Calculus gives us a precise way to describe motion that changes from moment to moment. Position tells where an object is, velocity tells how position changes with time, and acceleration tells how velocity changes with time. These three quantities are linked by derivatives, so a graph of motion can reveal much more than just where an object has been.
This matters in physics, engineering, transportation, robotics, sports science, and any situation where motion must be predicted or controlled.
If s(t) is position, then velocity is the slope of the position graph, and acceleration is the slope of the velocity graph. The reverse process uses area: displacement comes from the area under a velocity time graph, and change in velocity comes from the area under an acceleration time graph. Positive and negative signs show direction, while the steepness of a graph shows how rapidly a quantity is changing.
Reading motion graphs well means connecting slope, area, sign, and units at the same time.
Key Facts
- Velocity is the derivative of position: v(t) = ds/dt.
- Acceleration is the derivative of velocity: a(t) = dv/dt = d2s/dt2.
- Displacement from time t1 to t2 is Δs = ∫ from t1 to t2 v(t) dt.
- Change in velocity from time t1 to t2 is Δv = ∫ from t1 to t2 a(t) dt.
- Average velocity is vavg = Δs/Δt, while instantaneous velocity is the slope of s(t) at one moment.
- Speed is the magnitude of velocity: speed = |v|, so it is never negative.
Vocabulary
- Position
- Position is an object's location relative to a chosen origin, usually measured in meters.
- Velocity
- Velocity is the rate of change of position with time, including both speed and direction.
- Acceleration
- Acceleration is the rate of change of velocity with time.
- Derivative
- A derivative gives the instantaneous rate of change of one quantity with respect to another.
- Displacement
- Displacement is the change in position from an initial point to a final point, including direction.
Common Mistakes to Avoid
- Confusing speed with velocity. Speed has no direction and is always nonnegative, while velocity can be positive, negative, or zero depending on direction.

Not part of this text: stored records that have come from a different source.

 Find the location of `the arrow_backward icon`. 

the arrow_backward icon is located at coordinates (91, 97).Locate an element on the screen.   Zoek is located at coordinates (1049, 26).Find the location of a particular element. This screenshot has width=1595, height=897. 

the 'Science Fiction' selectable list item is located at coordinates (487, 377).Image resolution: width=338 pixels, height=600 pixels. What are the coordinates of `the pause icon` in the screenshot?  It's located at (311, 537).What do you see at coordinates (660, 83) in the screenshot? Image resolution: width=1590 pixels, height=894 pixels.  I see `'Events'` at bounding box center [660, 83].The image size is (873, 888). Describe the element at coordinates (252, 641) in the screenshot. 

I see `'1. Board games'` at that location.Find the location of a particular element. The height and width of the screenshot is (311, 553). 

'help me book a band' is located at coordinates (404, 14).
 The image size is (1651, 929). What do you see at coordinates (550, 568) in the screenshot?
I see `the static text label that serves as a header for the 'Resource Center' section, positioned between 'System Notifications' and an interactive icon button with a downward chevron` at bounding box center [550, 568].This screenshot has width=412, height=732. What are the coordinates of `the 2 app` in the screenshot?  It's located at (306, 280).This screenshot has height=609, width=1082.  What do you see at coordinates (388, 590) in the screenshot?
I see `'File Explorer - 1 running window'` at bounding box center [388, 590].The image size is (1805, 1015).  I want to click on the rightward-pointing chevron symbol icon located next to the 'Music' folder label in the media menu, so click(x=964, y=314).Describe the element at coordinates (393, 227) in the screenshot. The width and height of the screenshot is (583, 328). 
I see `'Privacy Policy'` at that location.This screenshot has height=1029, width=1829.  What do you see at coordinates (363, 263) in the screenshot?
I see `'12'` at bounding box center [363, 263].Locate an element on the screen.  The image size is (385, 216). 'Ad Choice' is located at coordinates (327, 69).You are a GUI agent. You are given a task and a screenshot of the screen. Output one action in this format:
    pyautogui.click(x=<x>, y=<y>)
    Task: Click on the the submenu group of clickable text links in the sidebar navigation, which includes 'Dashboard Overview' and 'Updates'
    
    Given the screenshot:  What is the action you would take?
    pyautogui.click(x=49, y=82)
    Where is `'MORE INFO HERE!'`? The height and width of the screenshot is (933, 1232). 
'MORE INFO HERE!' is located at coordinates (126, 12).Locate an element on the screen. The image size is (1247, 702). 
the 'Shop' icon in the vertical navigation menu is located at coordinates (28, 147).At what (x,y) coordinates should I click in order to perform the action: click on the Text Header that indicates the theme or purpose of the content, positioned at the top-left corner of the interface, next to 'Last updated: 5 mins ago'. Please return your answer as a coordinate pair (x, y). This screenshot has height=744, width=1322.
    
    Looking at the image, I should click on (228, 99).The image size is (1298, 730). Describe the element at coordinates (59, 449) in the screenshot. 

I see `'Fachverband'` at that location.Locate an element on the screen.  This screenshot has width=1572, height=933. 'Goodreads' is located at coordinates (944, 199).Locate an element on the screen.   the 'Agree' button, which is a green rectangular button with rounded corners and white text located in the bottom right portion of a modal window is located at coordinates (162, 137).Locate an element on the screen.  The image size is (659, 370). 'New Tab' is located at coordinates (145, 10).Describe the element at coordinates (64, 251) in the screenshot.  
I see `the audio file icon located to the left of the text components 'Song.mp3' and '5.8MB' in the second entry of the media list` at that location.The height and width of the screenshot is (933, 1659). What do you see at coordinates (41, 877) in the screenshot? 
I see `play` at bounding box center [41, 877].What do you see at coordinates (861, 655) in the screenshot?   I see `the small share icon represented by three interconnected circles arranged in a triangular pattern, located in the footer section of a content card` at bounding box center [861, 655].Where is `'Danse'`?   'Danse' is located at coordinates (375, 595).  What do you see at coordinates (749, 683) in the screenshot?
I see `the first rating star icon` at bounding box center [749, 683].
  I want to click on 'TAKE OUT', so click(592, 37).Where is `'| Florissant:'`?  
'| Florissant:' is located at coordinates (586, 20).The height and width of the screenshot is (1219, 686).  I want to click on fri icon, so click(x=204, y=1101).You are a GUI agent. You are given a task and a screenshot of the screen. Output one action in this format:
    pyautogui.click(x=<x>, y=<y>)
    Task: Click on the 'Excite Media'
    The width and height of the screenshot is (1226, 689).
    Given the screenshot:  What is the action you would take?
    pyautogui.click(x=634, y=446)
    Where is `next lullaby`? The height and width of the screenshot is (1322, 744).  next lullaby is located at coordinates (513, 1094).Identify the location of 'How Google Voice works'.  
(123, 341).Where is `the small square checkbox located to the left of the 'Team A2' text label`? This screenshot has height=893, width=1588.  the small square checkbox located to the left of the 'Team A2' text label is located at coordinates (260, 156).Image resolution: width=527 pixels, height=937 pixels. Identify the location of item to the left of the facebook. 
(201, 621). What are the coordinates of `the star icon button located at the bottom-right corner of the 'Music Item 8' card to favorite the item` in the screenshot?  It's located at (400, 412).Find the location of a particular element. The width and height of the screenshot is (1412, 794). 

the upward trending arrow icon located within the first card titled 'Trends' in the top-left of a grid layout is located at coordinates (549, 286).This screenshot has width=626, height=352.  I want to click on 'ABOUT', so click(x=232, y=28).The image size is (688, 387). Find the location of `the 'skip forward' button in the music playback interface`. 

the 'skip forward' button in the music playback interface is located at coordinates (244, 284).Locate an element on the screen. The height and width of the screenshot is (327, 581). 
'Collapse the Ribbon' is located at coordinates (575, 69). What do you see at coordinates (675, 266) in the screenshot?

- Reading height instead of slope on a position time graph. The value of the position graph gives location, but its slope gives velocity.
- Assuming negative acceleration always means slowing down. Negative acceleration means acceleration points in the negative direction, and an object speeds up if velocity is also negative.
- Ignoring units when moving between graphs. Position is measured in meters, velocity in meters per second, and acceleration in meters per second squared, so slopes and areas must match these units.
Practice Questions
- 1 A runner's position is s(t) = 3t2 + 2t, where s is in meters and t is in seconds. Find v(t), a(t), the velocity at t = 4 s, and the acceleration at t = 4 s.
- 2 A car has velocity v(t) = 12 - 2t in m/s from t = 0 s to t = 5 s. Find its acceleration, its displacement over the 5 s interval, and its speed at t = 5 s.
- 3 A position time graph is a curve that rises while getting flatter, then reaches a highest point, then slopes downward. Describe what happens to the object's velocity and explain whether the object changes direction.